Exercise directions: Rewrite the lines below as a numbered list, from the line with "Given: Go to the Financial dimensions tab" up to and including the line with "Looking at the", leaving out blank lines and pictures.

+++ Material for this task

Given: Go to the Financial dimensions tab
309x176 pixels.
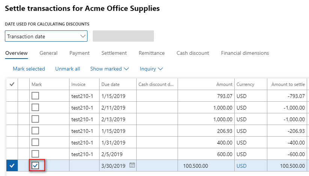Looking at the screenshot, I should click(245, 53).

++++++
+++ Material for this task

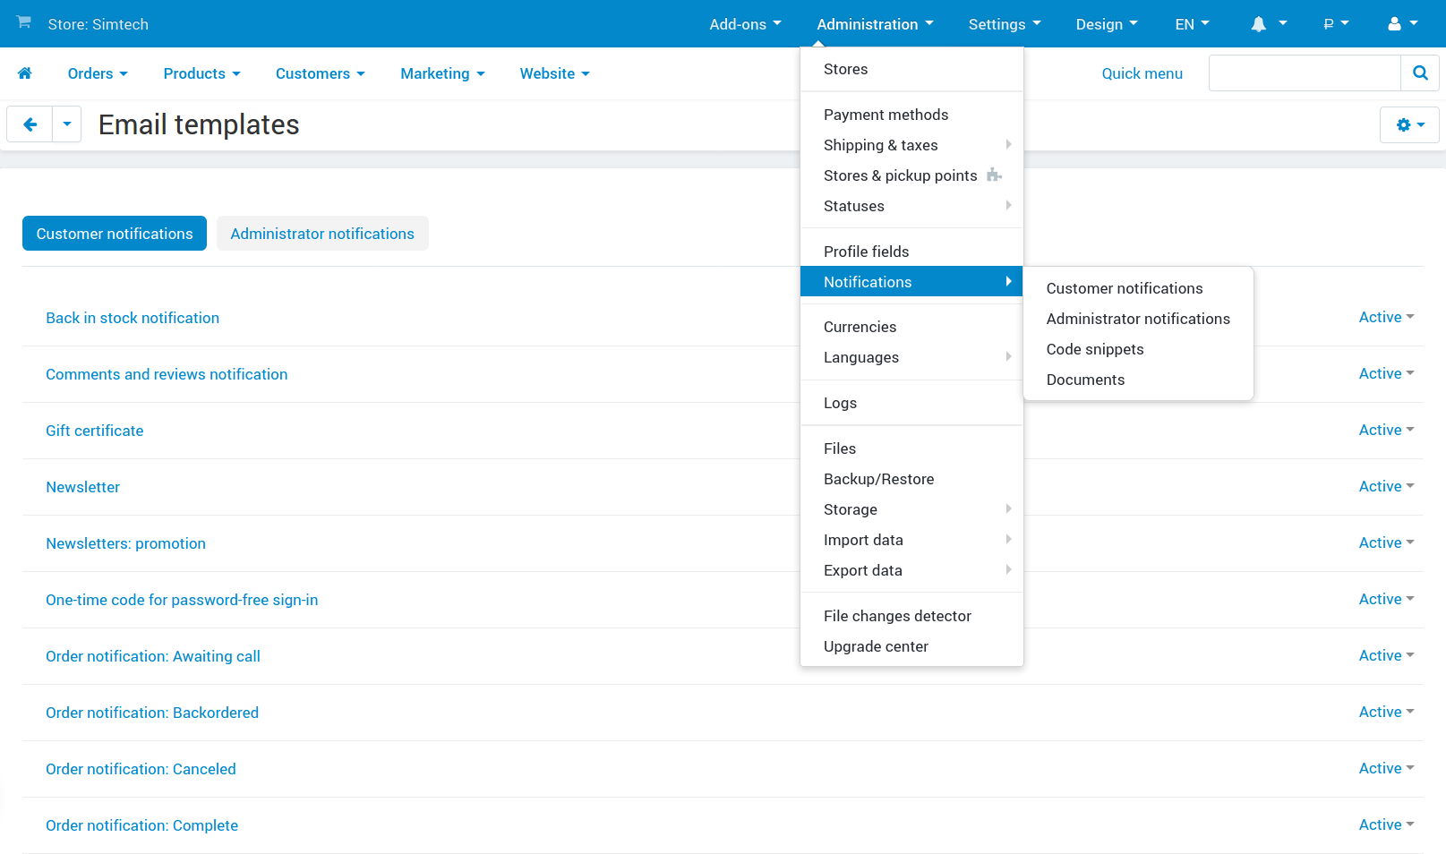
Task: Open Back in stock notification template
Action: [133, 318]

++++++

Exercise output:
1. Given: Go to the Financial dimensions tab
2. 309x176 pixels.
3. Looking at the screenshot, I should click(245, 53).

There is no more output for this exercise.